Members of the public gathered around Zimmerman's 1993 World Trade Center Bombing Memorial. (Courtesy Elyn Zimmerman Studio)
Members of the public gathered around Zimmerman's 1993 World Trade Center Bombing Memorial. (Courtesy Elyn Zimmerman Studio)

“Are you aware that the Port Authority has an art program? Saul Wenegrat was in charge of it for many years, and [the group] chose works for the plaza at the World Trade Center, and also for other Port Authority locations. They ran this [memorial] competition, and went out of their way to invite artists who had done sculptures in public places. The area [for the memorial] was limited to the plaza directly above where the incident happened, which was between the two corners of the two towers. And this was done purposely, because the [terrorists] setting the bomb thought that that would cause the towers to collapse into each other.

If you know anything about my work, I’m inspired by archeological sites and ancient ruins. I collect books on architecture, and there was a book [I referenced] about historical memorials that go way back in time and the history of cemeteries. That’s where I started looking: all the way back, as far as I could. For the form of it, I thought of what the tombs were in ancient Greece, in Rome. It had a particular vocabulary. I wanted it to be as sober as possible: white granite panels, very rough, hand-chiseled; black granite uprights going around in a circle.

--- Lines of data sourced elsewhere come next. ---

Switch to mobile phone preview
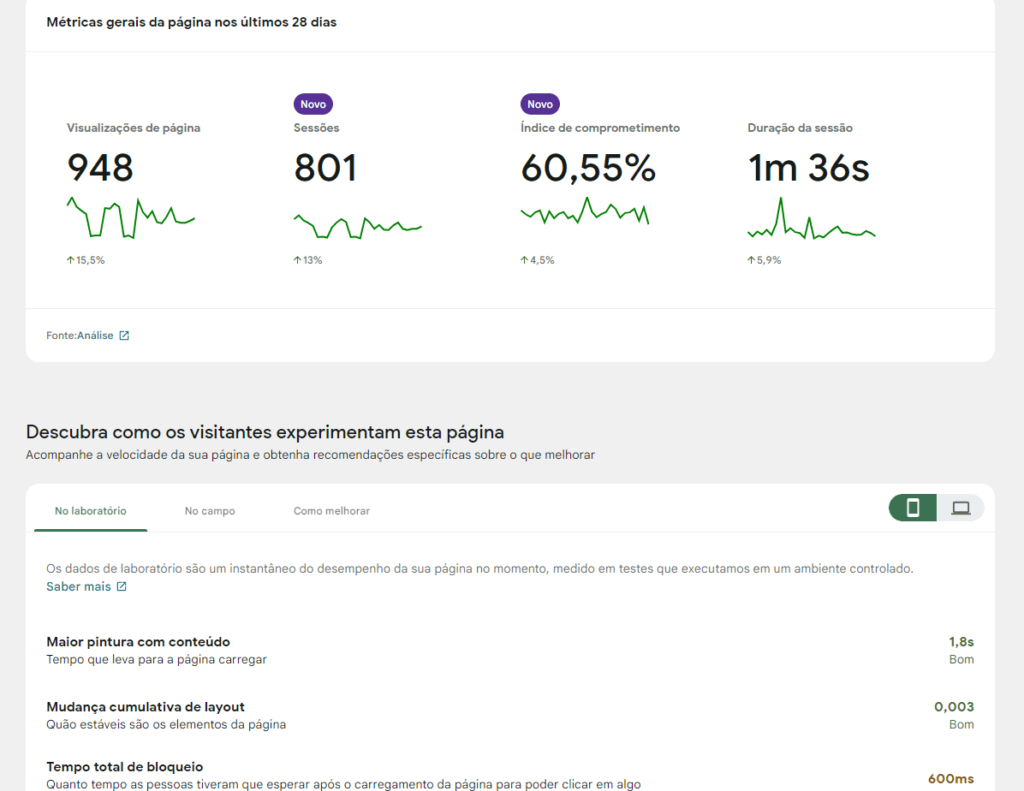1024x791 pixels. click(911, 508)
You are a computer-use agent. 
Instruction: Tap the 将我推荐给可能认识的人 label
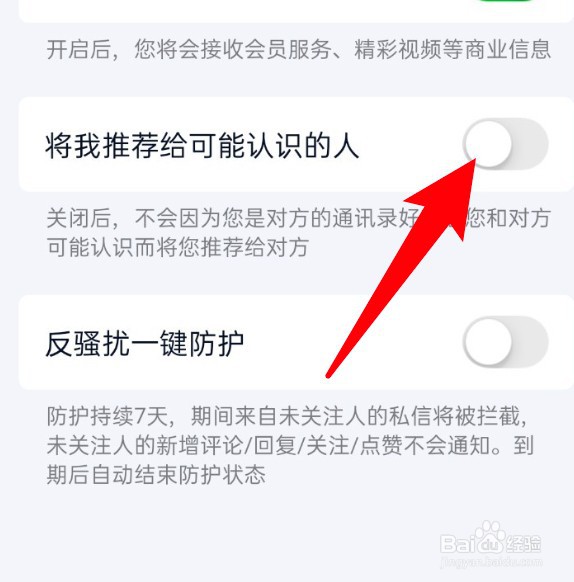(202, 146)
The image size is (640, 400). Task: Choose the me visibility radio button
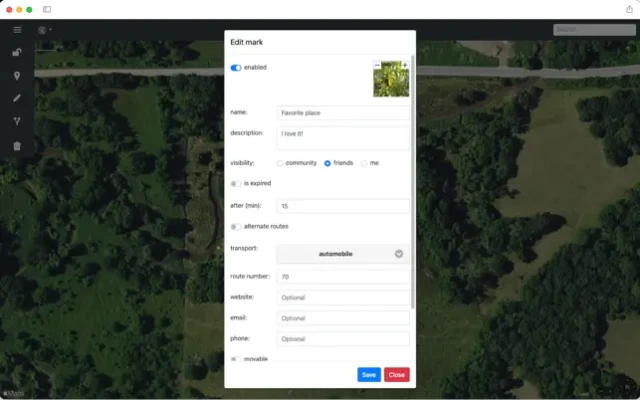coord(365,163)
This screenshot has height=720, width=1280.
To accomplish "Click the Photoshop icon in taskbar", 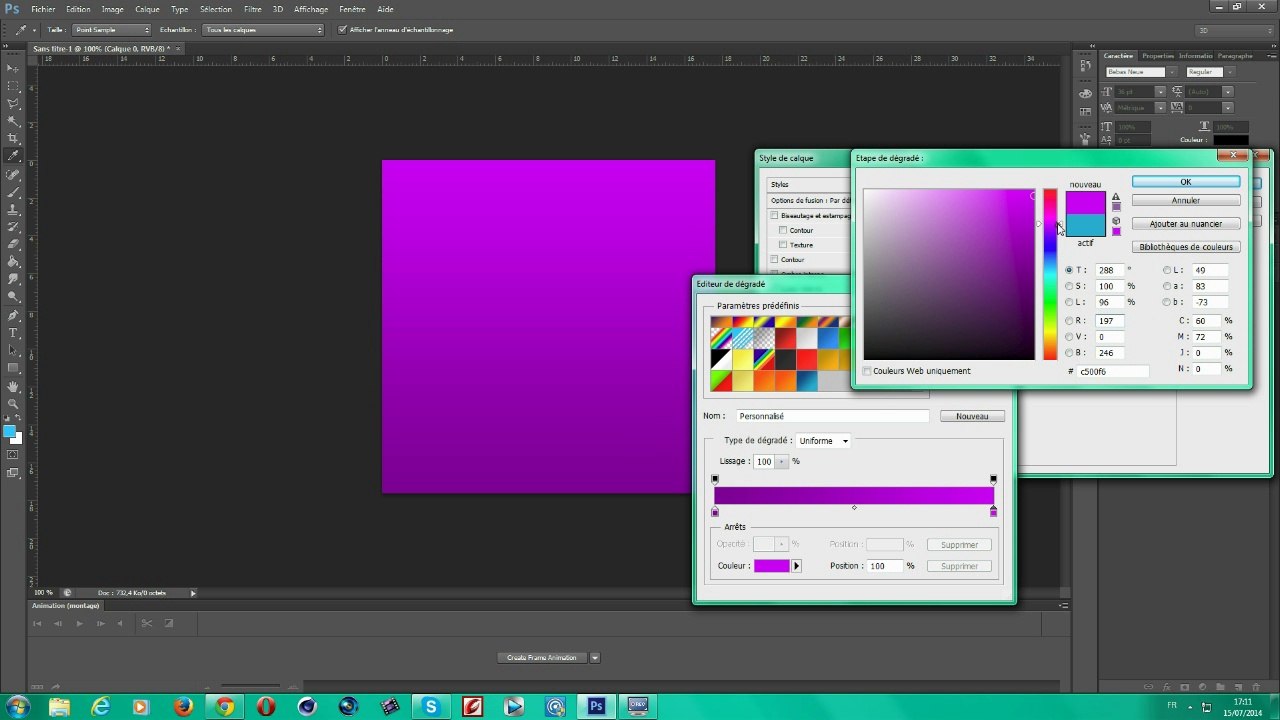I will [x=596, y=706].
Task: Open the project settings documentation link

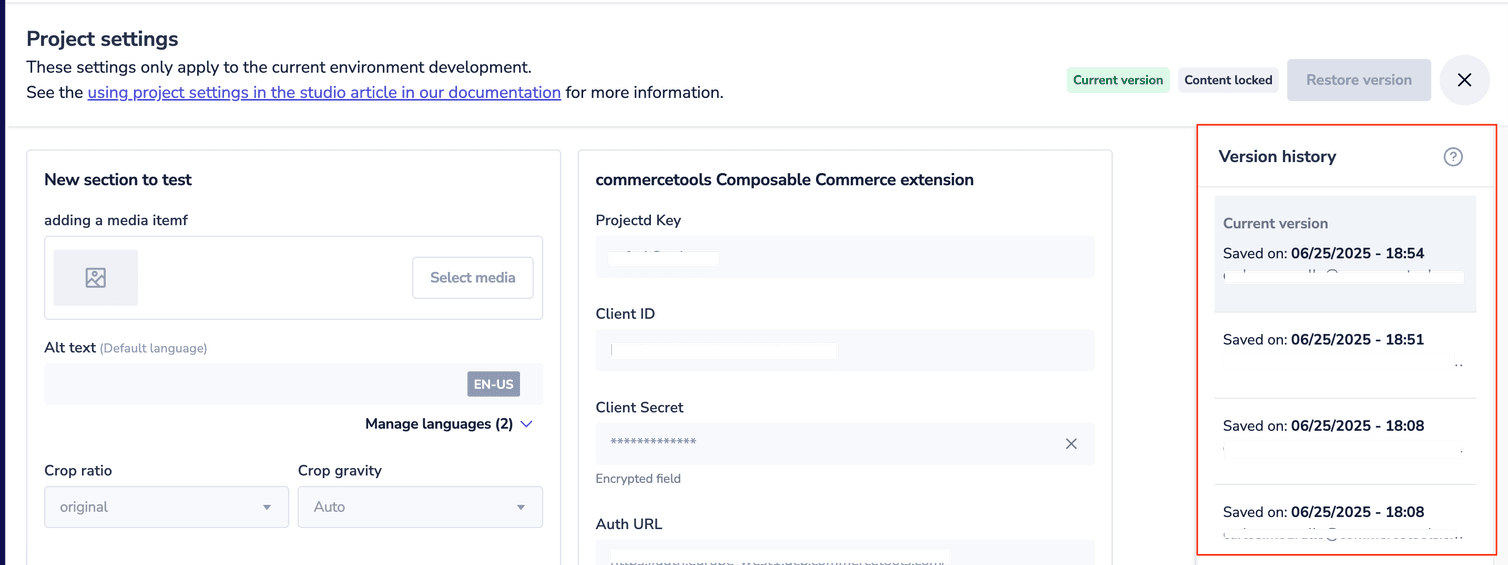Action: 324,93
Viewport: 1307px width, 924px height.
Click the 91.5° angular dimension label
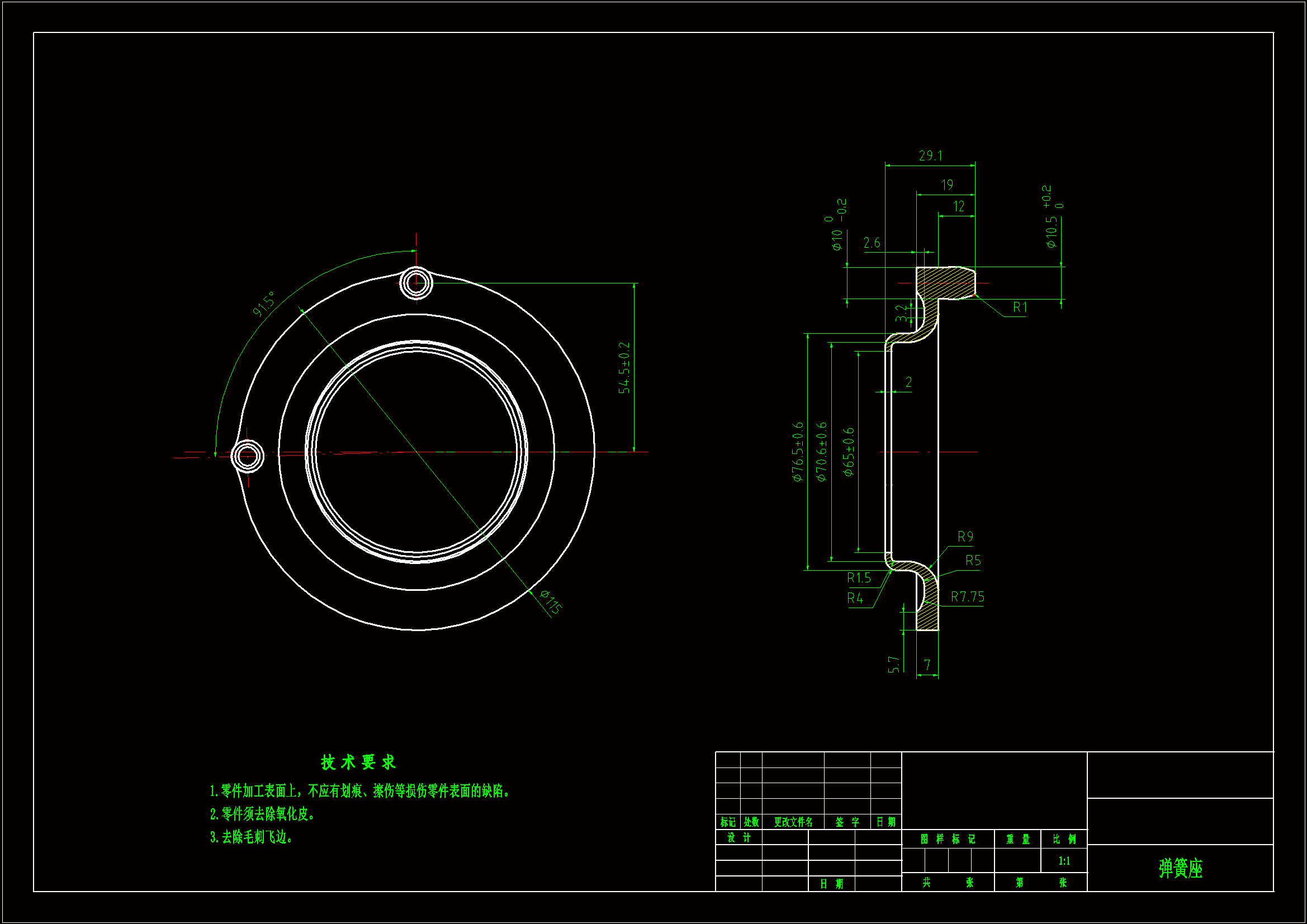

The thing about it being a memorial was the contact I had with the families, and seeing how much it meant to them. This terrible thing had happened in my city. Given that there was a limited amount of funding, I just wanted to do something that was dignified and brought people together. What was amazing to me was that the families who I got to know and talk to considered this their monument to their lost family members. They visited every year. I don’t know if they communicated with each other, but every year, on the anniversary of the event, members of the various families would come. They’d bring flowers. They’d pray.

On 9/11, I heard the [American Airlines Flight 11] airplane come over my loft, because I live in SoHo. My husband did, too. We heard people running out into the streets. My mother called, thinking that we should leave our loft, because the tower is going to collapse and crush all of the buildings—she lives in Florida, so you can excuse her. But we ran out and, standing at West Broadway and Prince Street, saw the second plane [United Airlines Flight 175] go into the South Tower. Honestly, at that moment, we didn’t know how many people had survived—or didn’t survive. We just thought the world was coming to an end. It was pretty grim. About an hour after the buildings collapsed, all of a sudden, a squadron of fighter jets came flying over the city doing loop-de-loops ... two hours too late. Where had they been earlier?

[During the course of the site’s clean-up] an officer at the Port Authority, in their New Jersey building just across the Holland Tunnel, called me and said, ‘We’ve found something. We think you’d be interested in seeing it.’ They had it in a beautiful wood box, lined in velvet. It was as if this was, to the Port Authority—and to the families [who lost relatives in the 1993 bombing], of course—some sort of sacred piece. That made me cry more than anything else. I didn’t think of anything except that these poor families [who] had lost people once, now losing the memory of them again.

I think what distinguishes the memorial I made [from the one at the World Trade Center site now]—is that it was very personal. It was small. After 9/11, the site became so corporate and so wrapped up in money and [Larry] Silverstein, and who pays for what, and the insurance. I mean, it was just gruesome. It lost its humanity. In my mind, it’s not that there weren’t talented people involved—there were, and there are. And I have visited the [“Reflecting Absence”] plaza and the museum, and I think they’re great. It came out better than I thought it would. But the scale is just so big. It’s very different. So this much smaller thing got wrapped up into a much larger situation.”